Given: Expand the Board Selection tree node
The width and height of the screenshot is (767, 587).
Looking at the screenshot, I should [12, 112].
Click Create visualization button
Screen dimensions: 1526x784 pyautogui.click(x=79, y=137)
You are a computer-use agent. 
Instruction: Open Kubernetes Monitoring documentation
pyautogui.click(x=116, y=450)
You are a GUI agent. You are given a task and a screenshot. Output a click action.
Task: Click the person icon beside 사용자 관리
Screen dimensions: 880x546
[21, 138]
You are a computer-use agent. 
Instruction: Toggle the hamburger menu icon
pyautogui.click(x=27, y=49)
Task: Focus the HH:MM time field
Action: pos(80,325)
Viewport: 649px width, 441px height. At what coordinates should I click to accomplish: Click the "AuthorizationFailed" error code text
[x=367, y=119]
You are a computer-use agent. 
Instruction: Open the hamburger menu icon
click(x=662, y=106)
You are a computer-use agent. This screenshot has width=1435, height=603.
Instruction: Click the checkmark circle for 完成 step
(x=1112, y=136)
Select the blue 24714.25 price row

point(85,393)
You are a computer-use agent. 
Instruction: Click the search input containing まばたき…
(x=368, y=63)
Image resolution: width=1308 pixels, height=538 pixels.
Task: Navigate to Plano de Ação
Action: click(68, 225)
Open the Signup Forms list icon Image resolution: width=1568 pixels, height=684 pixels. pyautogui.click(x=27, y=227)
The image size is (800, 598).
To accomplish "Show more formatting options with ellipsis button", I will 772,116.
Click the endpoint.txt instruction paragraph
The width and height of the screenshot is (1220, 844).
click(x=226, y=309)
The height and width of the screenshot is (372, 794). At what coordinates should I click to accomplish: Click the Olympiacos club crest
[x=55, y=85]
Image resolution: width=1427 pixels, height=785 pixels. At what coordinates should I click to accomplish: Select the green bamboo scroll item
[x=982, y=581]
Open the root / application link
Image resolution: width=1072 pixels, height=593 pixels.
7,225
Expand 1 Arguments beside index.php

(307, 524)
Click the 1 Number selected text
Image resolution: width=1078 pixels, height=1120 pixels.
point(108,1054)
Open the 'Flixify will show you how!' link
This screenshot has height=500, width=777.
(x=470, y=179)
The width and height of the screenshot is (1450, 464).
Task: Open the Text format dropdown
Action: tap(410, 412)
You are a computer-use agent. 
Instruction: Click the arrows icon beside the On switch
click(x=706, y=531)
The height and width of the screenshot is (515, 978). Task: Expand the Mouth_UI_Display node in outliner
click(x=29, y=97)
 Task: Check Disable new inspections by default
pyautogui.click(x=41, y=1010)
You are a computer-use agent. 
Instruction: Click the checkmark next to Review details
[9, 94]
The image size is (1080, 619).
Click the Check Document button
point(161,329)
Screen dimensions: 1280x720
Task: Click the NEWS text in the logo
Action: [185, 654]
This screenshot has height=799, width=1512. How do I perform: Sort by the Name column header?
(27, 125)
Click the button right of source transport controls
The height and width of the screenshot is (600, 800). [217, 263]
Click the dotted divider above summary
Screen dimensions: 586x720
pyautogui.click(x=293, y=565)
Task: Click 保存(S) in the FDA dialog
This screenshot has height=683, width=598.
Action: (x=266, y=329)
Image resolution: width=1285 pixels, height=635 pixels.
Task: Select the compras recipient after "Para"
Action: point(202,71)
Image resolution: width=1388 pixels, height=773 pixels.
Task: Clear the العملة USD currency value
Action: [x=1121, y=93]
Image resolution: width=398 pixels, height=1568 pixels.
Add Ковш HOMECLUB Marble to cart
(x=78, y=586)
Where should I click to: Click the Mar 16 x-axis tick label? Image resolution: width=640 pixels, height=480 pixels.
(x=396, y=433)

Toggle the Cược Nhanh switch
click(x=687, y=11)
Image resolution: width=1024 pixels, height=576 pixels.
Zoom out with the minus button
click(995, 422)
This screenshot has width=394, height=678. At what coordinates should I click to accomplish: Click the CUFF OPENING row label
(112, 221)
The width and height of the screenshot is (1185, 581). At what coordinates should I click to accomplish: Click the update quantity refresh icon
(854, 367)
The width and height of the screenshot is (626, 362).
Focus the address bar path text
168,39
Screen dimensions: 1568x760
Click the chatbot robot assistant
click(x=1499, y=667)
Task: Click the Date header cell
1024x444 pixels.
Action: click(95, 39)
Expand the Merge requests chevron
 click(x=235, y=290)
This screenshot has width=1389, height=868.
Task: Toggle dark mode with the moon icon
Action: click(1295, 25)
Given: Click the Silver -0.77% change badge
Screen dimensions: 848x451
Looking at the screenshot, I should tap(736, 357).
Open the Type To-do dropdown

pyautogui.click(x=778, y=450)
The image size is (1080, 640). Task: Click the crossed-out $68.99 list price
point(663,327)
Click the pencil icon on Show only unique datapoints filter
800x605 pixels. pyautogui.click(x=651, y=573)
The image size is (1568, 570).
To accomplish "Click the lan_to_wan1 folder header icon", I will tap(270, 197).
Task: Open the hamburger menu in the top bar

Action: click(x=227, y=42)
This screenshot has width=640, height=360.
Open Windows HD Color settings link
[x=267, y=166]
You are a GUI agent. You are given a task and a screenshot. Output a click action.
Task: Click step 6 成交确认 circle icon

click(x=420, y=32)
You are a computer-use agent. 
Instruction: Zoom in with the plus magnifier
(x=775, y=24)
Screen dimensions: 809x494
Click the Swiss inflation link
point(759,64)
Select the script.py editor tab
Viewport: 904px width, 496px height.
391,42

- [GOAL OF THE EXERCISE]: Quote all the records exactly, please, leaving none out.

- [ANSWER SPACE]:
Given: Expand the Board Selection tree node
The width and height of the screenshot is (767, 587).
Looking at the screenshot, I should [12, 112].
Click Create visualization button
Screen dimensions: 1526x784 pyautogui.click(x=79, y=137)
You are a computer-use agent. 
Instruction: Open Kubernetes Monitoring documentation
pyautogui.click(x=116, y=450)
You are a GUI agent. You are given a task and a screenshot. Output a click action.
Task: Click the person icon beside 사용자 관리
Screen dimensions: 880x546
[21, 138]
You are a computer-use agent. 
Instruction: Toggle the hamburger menu icon
pyautogui.click(x=27, y=49)
Task: Focus the HH:MM time field
Action: pos(80,325)
Viewport: 649px width, 441px height. At what coordinates should I click to accomplish: Click the "AuthorizationFailed" error code text
[x=367, y=119]
You are a computer-use agent. 
Instruction: Open the hamburger menu icon
click(x=662, y=106)
You are a computer-use agent. This screenshot has width=1435, height=603.
Instruction: Click the checkmark circle for 完成 step
(x=1112, y=136)
Select the blue 24714.25 price row

point(85,393)
You are a computer-use agent. 
Instruction: Click the search input containing まばたき…
(x=368, y=63)
Image resolution: width=1308 pixels, height=538 pixels.
Task: Navigate to Plano de Ação
Action: click(68, 225)
Open the Signup Forms list icon Image resolution: width=1568 pixels, height=684 pixels. pyautogui.click(x=27, y=227)
The image size is (800, 598).
To accomplish "Show more formatting options with ellipsis button", I will 772,116.
Click the endpoint.txt instruction paragraph
The width and height of the screenshot is (1220, 844).
click(x=226, y=309)
The height and width of the screenshot is (372, 794). At what coordinates should I click to accomplish: Click the Olympiacos club crest
[x=55, y=85]
Image resolution: width=1427 pixels, height=785 pixels. At what coordinates should I click to accomplish: Select the green bamboo scroll item
[x=982, y=581]
Open the root / application link
Image resolution: width=1072 pixels, height=593 pixels.
7,225
Expand 1 Arguments beside index.php

(307, 524)
Click the 1 Number selected text
Image resolution: width=1078 pixels, height=1120 pixels.
point(108,1054)
Open the 'Flixify will show you how!' link
This screenshot has height=500, width=777.
(x=470, y=179)
The width and height of the screenshot is (1450, 464).
Task: Open the Text format dropdown
Action: tap(410, 412)
You are a computer-use agent. 
Instruction: Click the arrows icon beside the On switch
click(x=706, y=531)
The height and width of the screenshot is (515, 978). Task: Expand the Mouth_UI_Display node in outliner
click(x=29, y=97)
 Task: Check Disable new inspections by default
pyautogui.click(x=41, y=1010)
You are a computer-use agent. 
Instruction: Click the checkmark next to Review details
[9, 94]
The image size is (1080, 619).
Click the Check Document button
point(161,329)
Screen dimensions: 1280x720
Task: Click the NEWS text in the logo
Action: [185, 654]
This screenshot has height=799, width=1512. How do I perform: Sort by the Name column header?
(27, 125)
Click the button right of source transport controls
The height and width of the screenshot is (600, 800). [217, 263]
Click the dotted divider above summary
Screen dimensions: 586x720
pyautogui.click(x=293, y=565)
Task: Click 保存(S) in the FDA dialog
This screenshot has height=683, width=598.
Action: (x=266, y=329)
Image resolution: width=1285 pixels, height=635 pixels.
Task: Select the compras recipient after "Para"
Action: point(202,71)
Image resolution: width=1388 pixels, height=773 pixels.
Task: Clear the العملة USD currency value
Action: [x=1121, y=93]
Image resolution: width=398 pixels, height=1568 pixels.
Add Ковш HOMECLUB Marble to cart
(x=78, y=586)
Where should I click to: Click the Mar 16 x-axis tick label? Image resolution: width=640 pixels, height=480 pixels.
(x=396, y=433)

Toggle the Cược Nhanh switch
click(x=687, y=11)
Image resolution: width=1024 pixels, height=576 pixels.
Zoom out with the minus button
click(995, 422)
This screenshot has width=394, height=678. At what coordinates should I click to accomplish: Click the CUFF OPENING row label
(112, 221)
The width and height of the screenshot is (1185, 581). At what coordinates should I click to accomplish: Click the update quantity refresh icon
(854, 367)
The width and height of the screenshot is (626, 362).
Focus the address bar path text
168,39
Screen dimensions: 1568x760
Click the chatbot robot assistant
click(x=1499, y=667)
Task: Click the Date header cell
1024x444 pixels.
Action: click(95, 39)
Expand the Merge requests chevron
 click(x=235, y=290)
This screenshot has width=1389, height=868.
Task: Toggle dark mode with the moon icon
Action: click(1295, 25)
Given: Click the Silver -0.77% change badge
Screen dimensions: 848x451
Looking at the screenshot, I should tap(736, 357).
Open the Type To-do dropdown

pyautogui.click(x=778, y=450)
The image size is (1080, 640). Task: Click the crossed-out $68.99 list price
point(663,327)
Click the pencil icon on Show only unique datapoints filter
800x605 pixels. pyautogui.click(x=651, y=573)
The image size is (1568, 570).
To accomplish "Click the lan_to_wan1 folder header icon", I will tap(270, 197).
Task: Open the hamburger menu in the top bar

Action: click(x=227, y=42)
This screenshot has width=640, height=360.
Open Windows HD Color settings link
[x=267, y=166]
You are a GUI agent. You are given a task and a screenshot. Output a click action.
Task: Click step 6 成交确认 circle icon

click(x=420, y=32)
You are a computer-use agent. 
Instruction: Zoom in with the plus magnifier
(x=775, y=24)
Screen dimensions: 809x494
Click the Swiss inflation link
point(759,64)
Select the script.py editor tab
Viewport: 904px width, 496px height.
391,42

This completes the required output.